A. A healthy control subject in the Sensorimotor experiment (reaching with endpoint visual feedback), age 65. i. VP endpoints (purple dashed line) followed the V component of VP targets (solid grey line), reflecting that the subject succeeded in hitting or nearly hitting the target. P endpoints (red dotted line) shifted substantially (ΔP = 42.1 mm), reflecting motor adaptation and/or proprioceptive realignment (Block & Bastian 2011).
ii. This subject relied heavily on vision, such that the weight of vision (Wv) at the end of the adaptation block was 0.69. iii. Early in the adaptation block, VP endpoints (purple circle) fell closer to V endpoints (blue circle) than P endpoints (red circle), reflecting a high weight of vision. P targets were at the origin.
iv. VP endpoints continue to be closer to V endpoints in late adaptation. The shift of P endpoints (red circle) in the positive y direction reflects proprioceptive realignment or motor adaptation.
B. Patient CB7 in the Sensorimotor experiment.
i. VP endpoints (purple dashed line) followed the V component of VP targets (solid grey line), reflecting that the subject succeeded in hitting or nearly hitting the target. P endpoints changed less than the control example from early to late adaptation (ΔP = 11.1 mm).
ii. The subject relied heavily on vision, with Wv = 0.76 late in the adaptation block; VP endpoints (purple circle) fell closer to V endpoints (blue circle) than to P endpoints (red circle), both early (iii.) and late (iv.) in adaptation.
C. Significant realignment occurred in controls (ΔP = 28.0 mm, t = 7.1, p < 0.0001, N = 10), probably reflecting both sensory realignment of the proprioceptive estimate of target hand position and motor adaptation of the reaching hand (Block & Bastian, 2011).
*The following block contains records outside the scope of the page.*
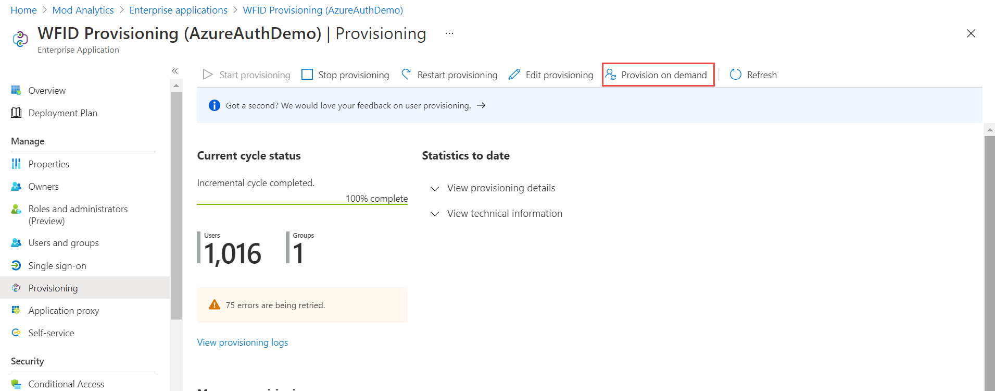The height and width of the screenshot is (391, 995).
Task: Click the Edit provisioning pencil icon
Action: click(514, 75)
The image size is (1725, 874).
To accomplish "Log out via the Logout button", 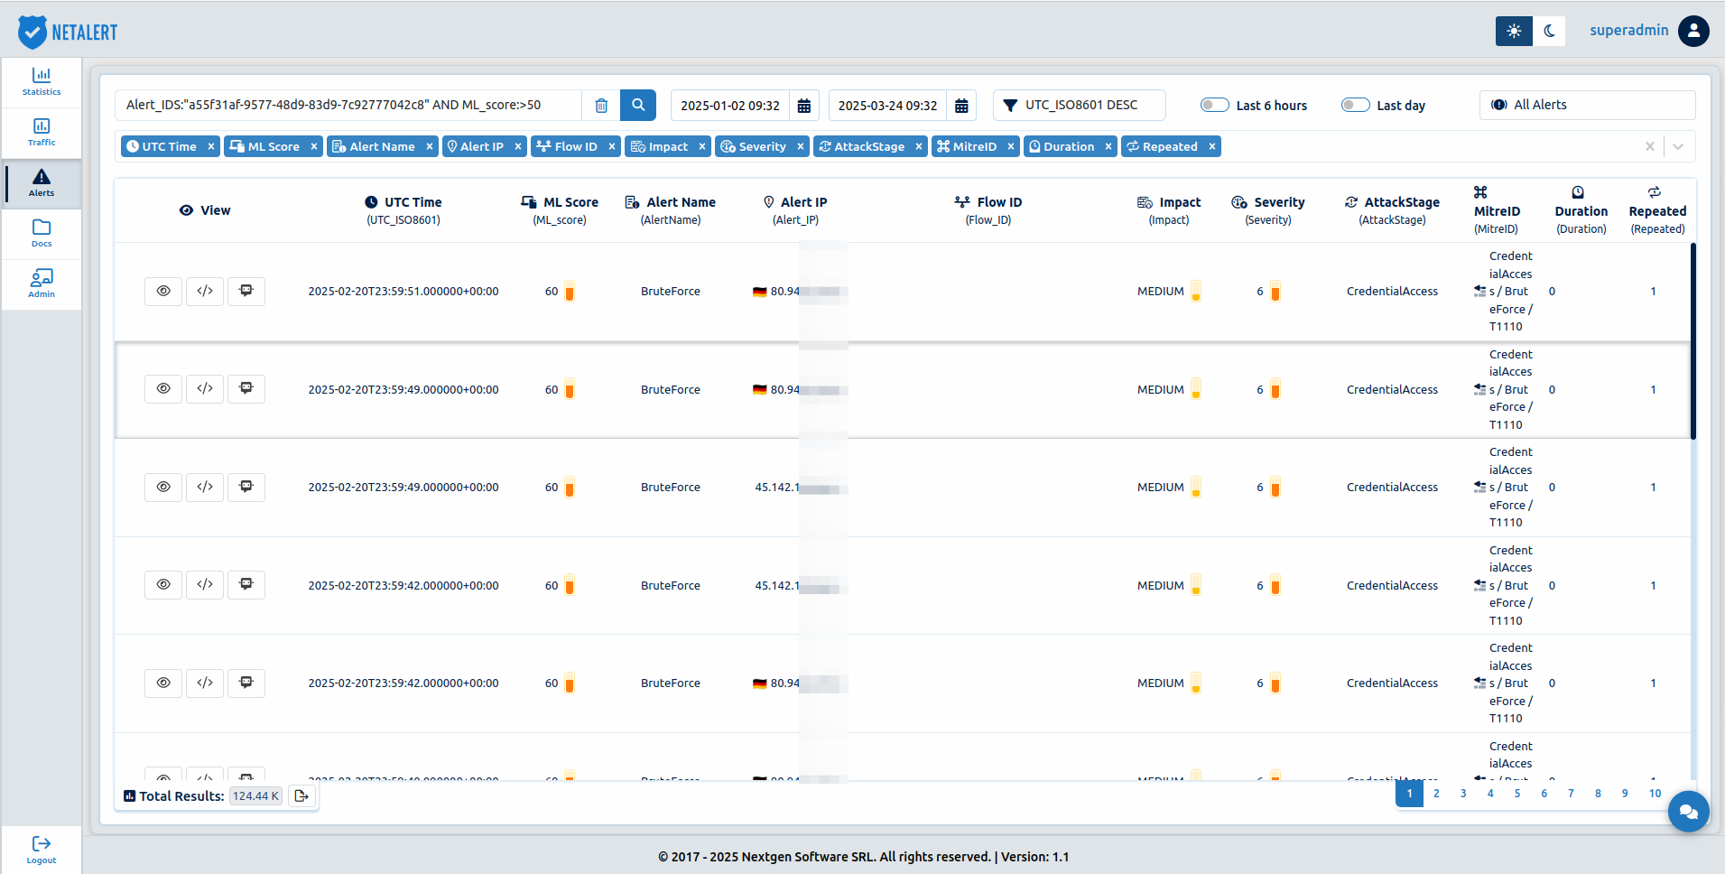I will (x=42, y=850).
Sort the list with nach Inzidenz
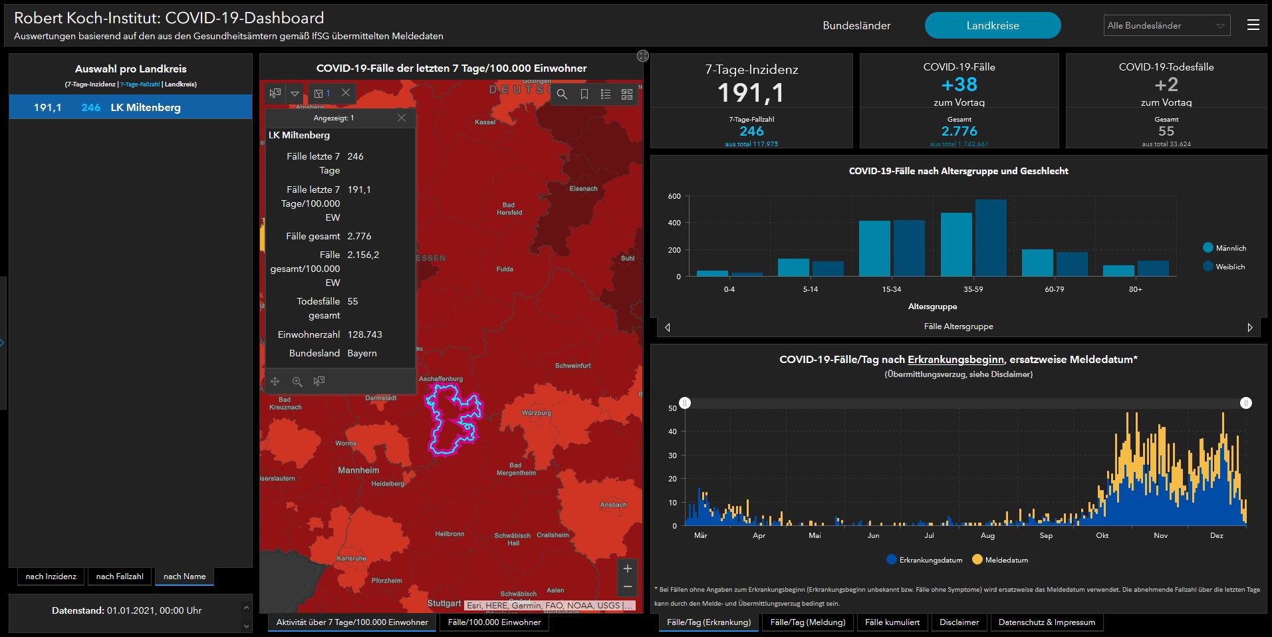This screenshot has width=1272, height=637. click(x=51, y=576)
D. Significant realignment occurred in cerebellar patients as well (ΔP = 16.1 mm, t = 4.8, p = 0.001, N = 10), but it was significantly less than controls (t = −2.3, p = 0.035). We speculated that the realignment exhibited by patients represents sensory realignment of proprioception and not motor adaptation of the reaching hand, since cerebellar patients are impaired at motor adaptation (Motor experiment). *significantly different from zero.
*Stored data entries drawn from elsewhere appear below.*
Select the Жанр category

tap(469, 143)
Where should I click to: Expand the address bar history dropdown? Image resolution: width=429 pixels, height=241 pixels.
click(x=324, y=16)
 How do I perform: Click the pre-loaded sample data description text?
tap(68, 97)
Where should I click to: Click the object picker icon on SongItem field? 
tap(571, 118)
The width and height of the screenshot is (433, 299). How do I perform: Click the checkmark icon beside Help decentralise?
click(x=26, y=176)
E. Weight of vision in late adaptation (Wv) versus realignment of P endpoints (ΔP) for cerebellar patients (grey circles) and age-matched controls (black circles). Cerebellar patients tend to have a smaller ΔP, but (F) mean Wv in early and late adaptation is similar for patients and controls. Two-way ANOVA showed no difference across groups (p=0.36) or time (p=0.13). This suggests weighting of vision vs. proprioception may not be a cerebellum-dependent process.